Concepts borrowed from ruby’s event machine, python’s twisted and the event based closure syntax of javascript.

Often the plan when it comes to scaling request serving in web apps is to use threads. However there is an alternative method which yields better results. This is the single thread event loop and a good example of event based vs threading is that of a load test between apache and nginx.

Apache the worlds most popular webserver. Nginx is a wee russian webserver which punches beyond its weight.


Nginx versus Apache (with the worker-MPM) for serving a small static file.


Because Nginx is event-based it doesn’t need to spawn new processes or threads for each request, so its memory usage is very low.

These graphs are borrowed from this excellent post on the subject

Its all about the IO man

RAM is fast. Disk, DB and Network are very slow in comparison. This results in programs spending a lot of time waiting for IO operations to complete. Node approaches this as being completely the wrong way of doing things and everything should be non-blocking.

The problem being that most IO libraries are blocking, so there is a movement to upgrade these libraries to be non-blocking but there is also a c based thread pool which node uses to achieve non-blocking whilst using blocking IO Drivers.

Event based is hard

Coming from an OOP MVC background is a hard approach direction to Event based programming. A better approach is looking at javascript in the browser and a working relationship with a framework such as jquery which shows how events can be used in the javascript world to achieve unobstrusive RIA functionality to your web application.

Do I really want to build a website with this?

Currently it seems strange to me that you would want to build a website with server-side javascript. There are a lot of great frameworks out there for building web applications and most of them are a lot more mature and powerful than the javascript offerings.

However, I think that the power of node is in the access to low level functionality to build your own low level network applications.

Previously, these areas have been limited to people with black art C skills in memory management and other old school tools. Now, any joe blow with some javascript skills and create something which does some powerful things with good performance.

So essentially, programmers who have grown up in the internet age can now write ace applications in a way which was previously not possible.

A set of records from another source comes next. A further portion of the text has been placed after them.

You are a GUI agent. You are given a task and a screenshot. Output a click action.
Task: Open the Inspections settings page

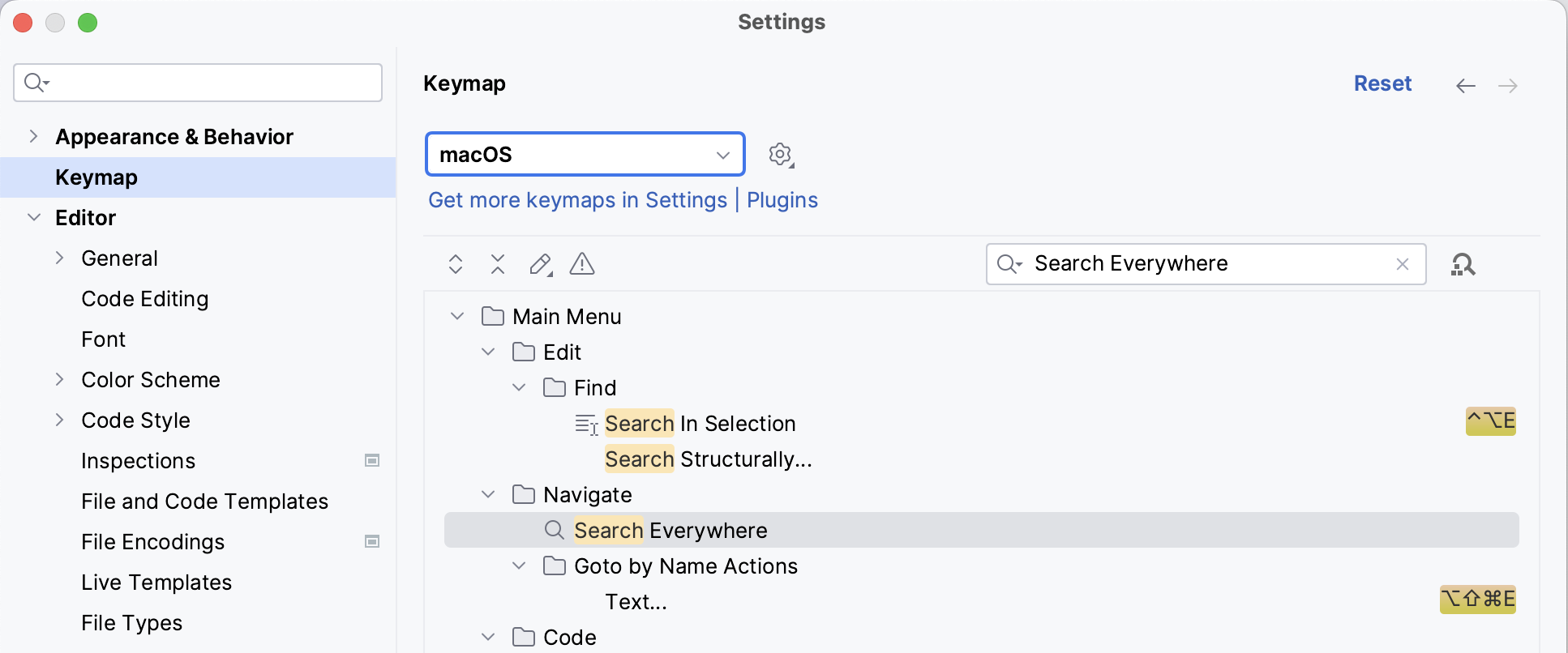[x=138, y=461]
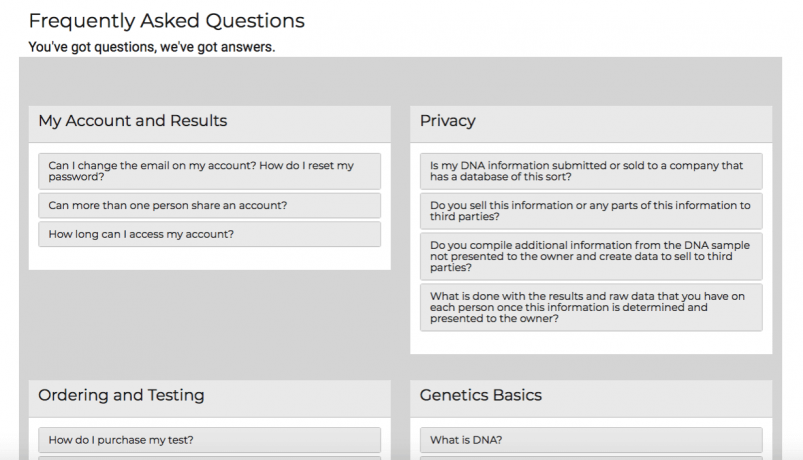Select the 'Ordering and Testing' section heading

[x=121, y=395]
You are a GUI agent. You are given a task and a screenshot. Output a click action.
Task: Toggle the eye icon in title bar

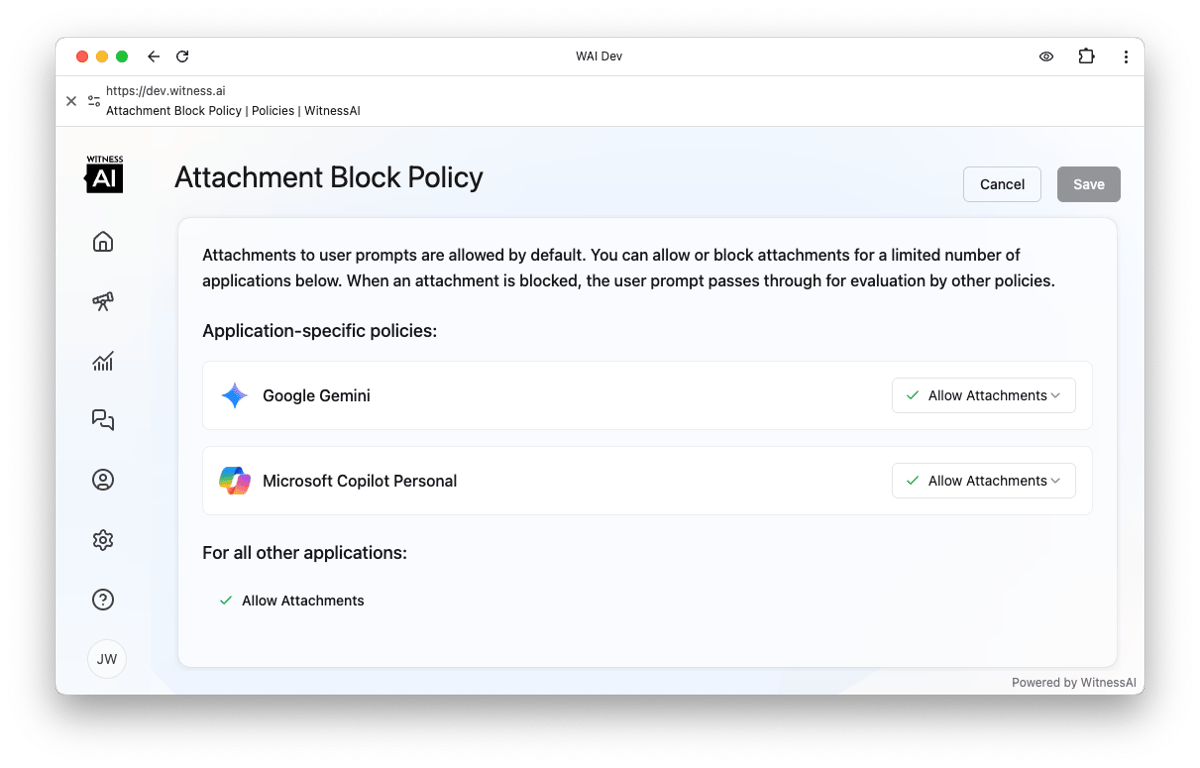[1046, 57]
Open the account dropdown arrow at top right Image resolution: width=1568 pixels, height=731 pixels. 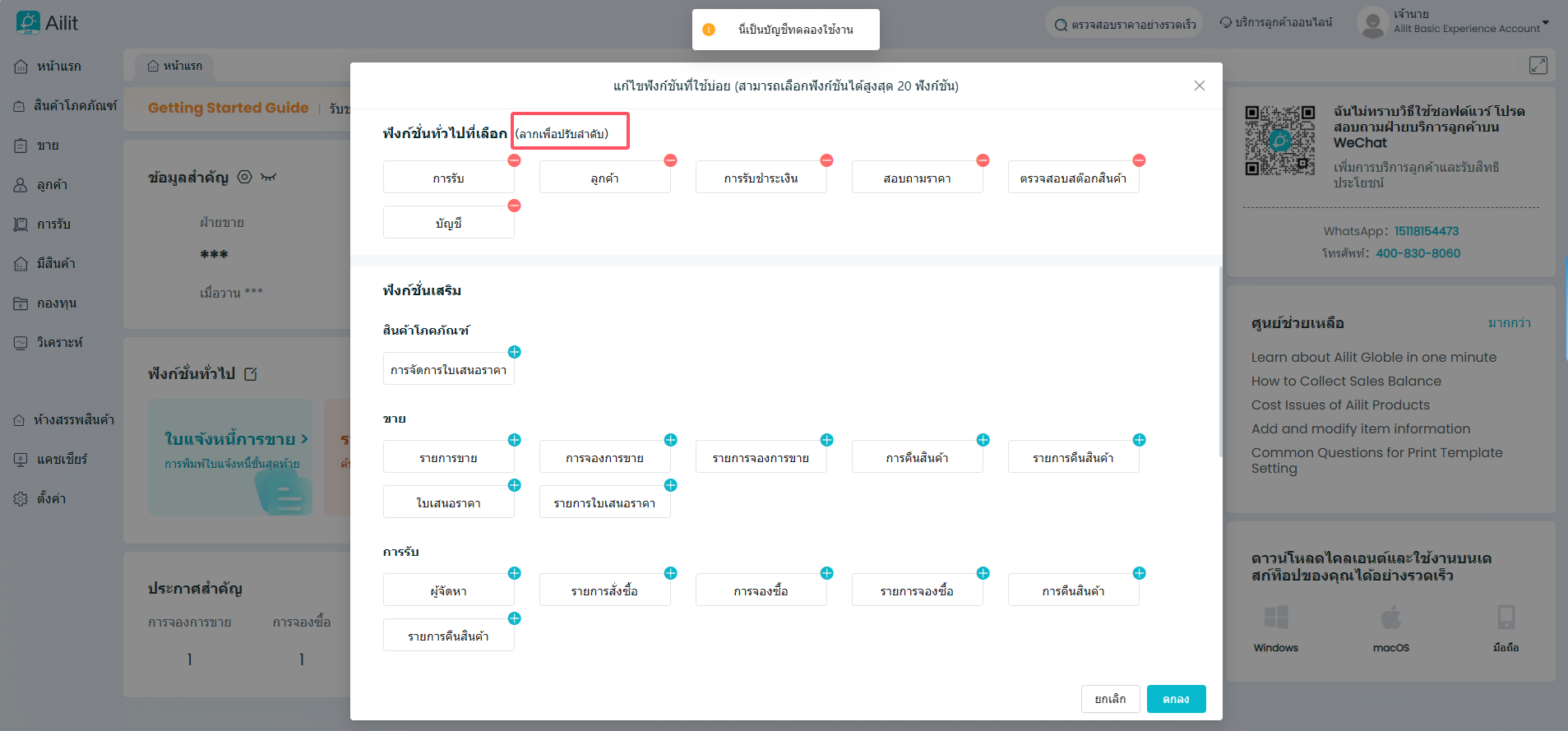coord(1545,23)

In my view, this is the main merit of node.

Simple Proxy in Node

To achieve an http proxy you would typically install something like squid which has a lot of configuration options

Obviously squid is very powerful and bursting full of features that you need, you should probably use it actually. However it is really easy to write a proxy in node.

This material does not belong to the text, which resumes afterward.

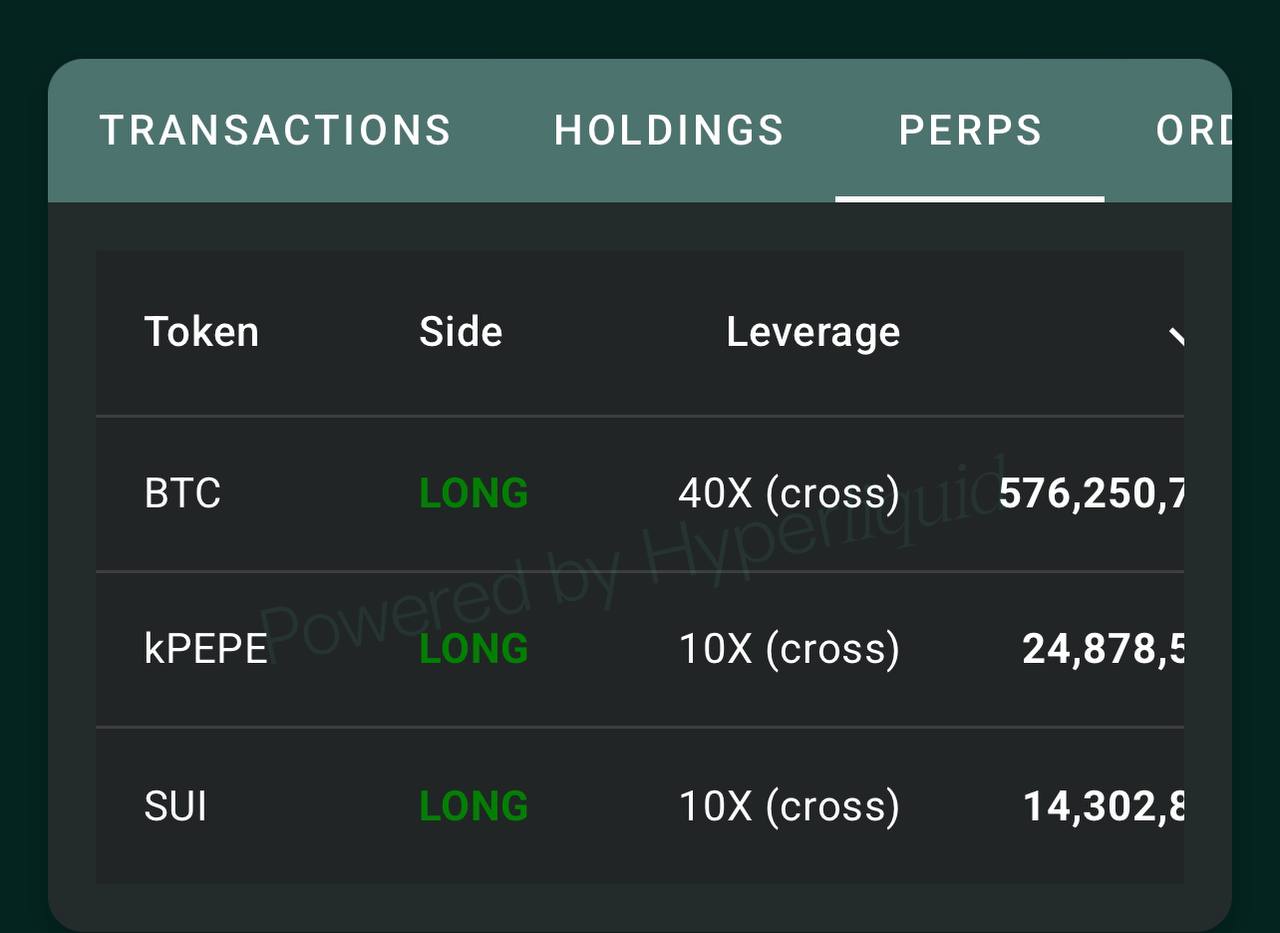This screenshot has width=1280, height=933.
Task: Open the HOLDINGS tab
Action: click(669, 131)
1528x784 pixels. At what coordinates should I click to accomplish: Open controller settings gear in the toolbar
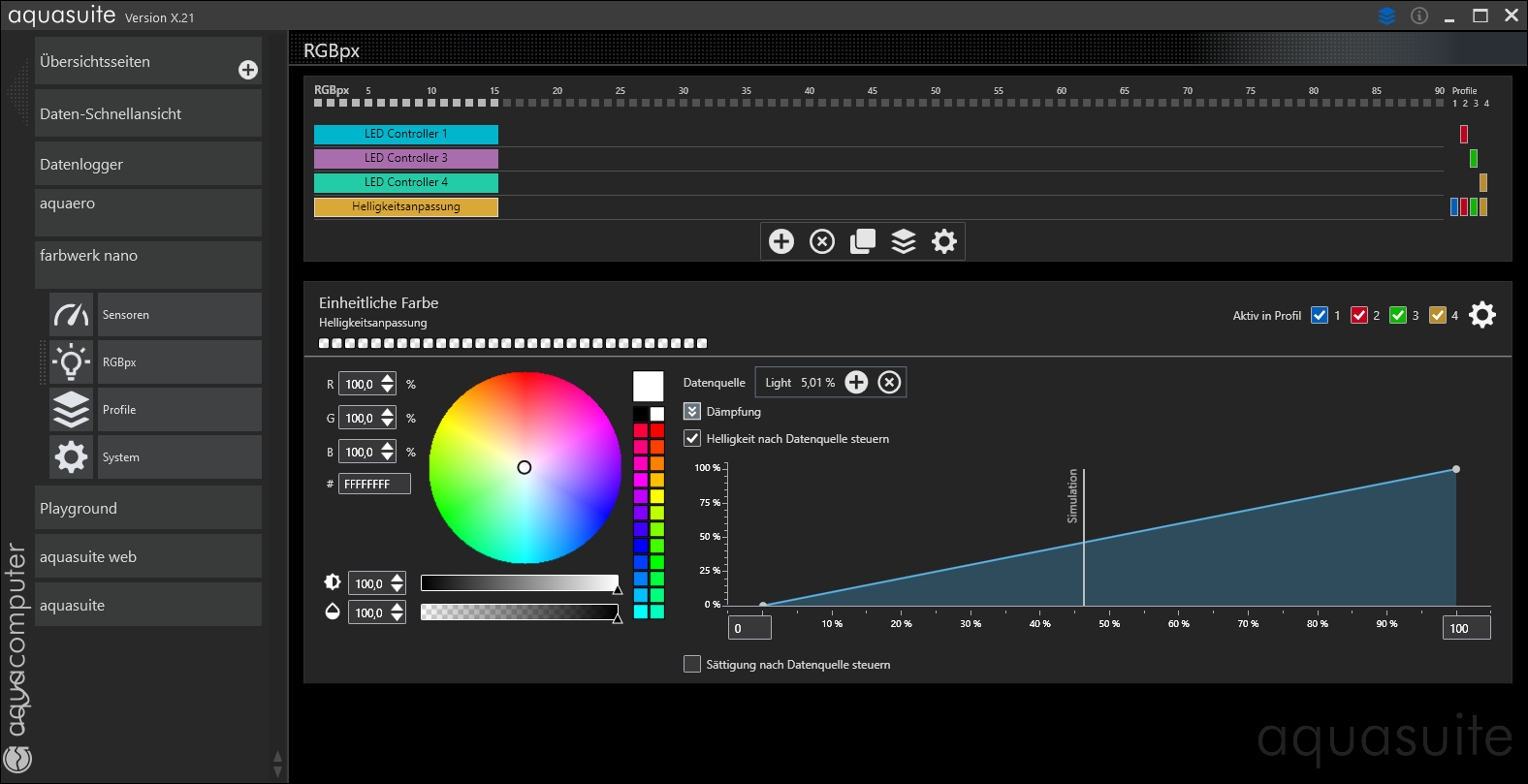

  var http = require('http');
  var sys  = require('sys');
 
 
 
  function server_callback (request, response) {
    var proxy = http.createClient(80, request.headers['host']);
    var proxy_request = proxy.request(request.method, request.url, request.headers);
 
    proxy_request.addListener('response', function (proxy_response) {
      proxy_response.addListener('data', function(chunk) {
        response.write(chunk, 'binary');
      });
      proxy_response.addListener('end', function() {
        response.end();
      });
      response.writeHead(proxy_response.statusCode, proxy_response.headers);
    });
    request.addListener('data', function(chunk) {
      proxy_request.write(chunk, 'binary');
    });
    request.addListener('end', function() {
      proxy_request.end();
    });
  }
 
 
  http.createServer(server_callback).listen(8080);
  sys.puts("Server running on port 8080");

There is a proxy which a little bit more functionality which is available node proxy

How can I have a go?

The easiest installation path I have seen is to install homebrew then

sudo brew install node

You can then launch the proxy example with:

node proxy.js

I want to put it LIVE

Best plan is to deploy it with nginx as a frontend which proxies request to the node instance. One option is using it with upstart and monit.

This blog post describes the process really well. Heroku are in the process of starting of offer node support; but this is still in a closed beta.

Conclusion

I hope this has given a brief overview of node and it helps you to decide whether to have a go or not.